The Alexander & Baldwin Sugar Museum celebrates and preserves the long history of sugar cane plantations and sugar processing mills in the four major sugar island communities of Puʻunene, Hawaii, Kahului, and Maui. The Alexander & Baldwin Sugar Museum depicts the growing, harvesting, and milling of sugar crops that negatively affected the Hawaiian landscape and the island’s air quality by burning the cane fields – a necessary task that leaves only the sugar-bearing stalk for harvest.
The museum is named after the co-founders Samuel Thomas Alexander and Dwight Baldwin of Hawaii, two influential agricultural businessmen who sought to exploit Hawaii’s ideal, year-round climate and compete with leading sugarcane economies like Brazil, India, and Thailand.
The Hawaiian sugarcane industry would last for 168 years and become second only to the state’s export of pineapples. The museum highlights the labor-intensive sugarcane harvesting process that required the constant import of laborers from overseas and drove a population explosion of about 340,000 more people from the mid-1800s onward.
Visitors to the Alexander & Baldwin Sugar Museum can view the Founder’s Room, which explores the founder’s industrial legacy and business partnership that is notable for providing some of the highest wages for workers globally and the development of advanced irrigation systems.
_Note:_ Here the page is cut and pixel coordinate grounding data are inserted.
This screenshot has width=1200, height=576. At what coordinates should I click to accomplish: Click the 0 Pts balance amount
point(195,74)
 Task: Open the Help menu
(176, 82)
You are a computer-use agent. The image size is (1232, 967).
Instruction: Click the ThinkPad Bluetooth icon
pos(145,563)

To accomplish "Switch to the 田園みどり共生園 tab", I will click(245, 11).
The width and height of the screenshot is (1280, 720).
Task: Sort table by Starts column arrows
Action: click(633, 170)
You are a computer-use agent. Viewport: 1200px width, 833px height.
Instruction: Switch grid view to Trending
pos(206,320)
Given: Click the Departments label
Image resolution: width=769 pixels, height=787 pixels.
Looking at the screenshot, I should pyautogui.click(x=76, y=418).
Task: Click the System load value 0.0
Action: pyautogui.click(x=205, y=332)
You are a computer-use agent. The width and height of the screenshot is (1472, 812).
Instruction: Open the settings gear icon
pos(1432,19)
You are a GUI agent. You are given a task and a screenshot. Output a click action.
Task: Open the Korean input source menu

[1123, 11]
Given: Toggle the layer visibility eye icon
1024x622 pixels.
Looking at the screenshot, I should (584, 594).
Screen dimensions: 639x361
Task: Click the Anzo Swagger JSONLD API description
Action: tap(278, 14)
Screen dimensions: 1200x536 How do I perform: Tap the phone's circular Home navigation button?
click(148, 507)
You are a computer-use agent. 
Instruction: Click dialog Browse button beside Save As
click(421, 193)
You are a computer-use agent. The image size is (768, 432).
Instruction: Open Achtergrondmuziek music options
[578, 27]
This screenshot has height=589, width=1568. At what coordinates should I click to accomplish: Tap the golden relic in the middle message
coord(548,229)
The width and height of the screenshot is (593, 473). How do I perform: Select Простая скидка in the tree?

A visit to the museum’s Mill Room offers interactive displays with fitting narration, lighting, and sound effects. A scale model of an actual cane-crushing machine and a 1915 locomotive bell acknowledge the influence of the rail industry on the success of the sugar industry.
The Alexander & Baldwin Sugar Museum’s Field Work Room is a great place to get an in-depth view of how plantation workers lived and worked in the fields. At one time, sugarcane fields stretched from the mountains to the sea, and the Field Work Room gives an inside look at how sugarcane plantation laborers lived and worked. View displays of historical surveying tools and equipment, a sugarcane cutting knife, a “kau kau tin” (a double-decker tin canned lunch box), and a Japanese woman’s entire outfit.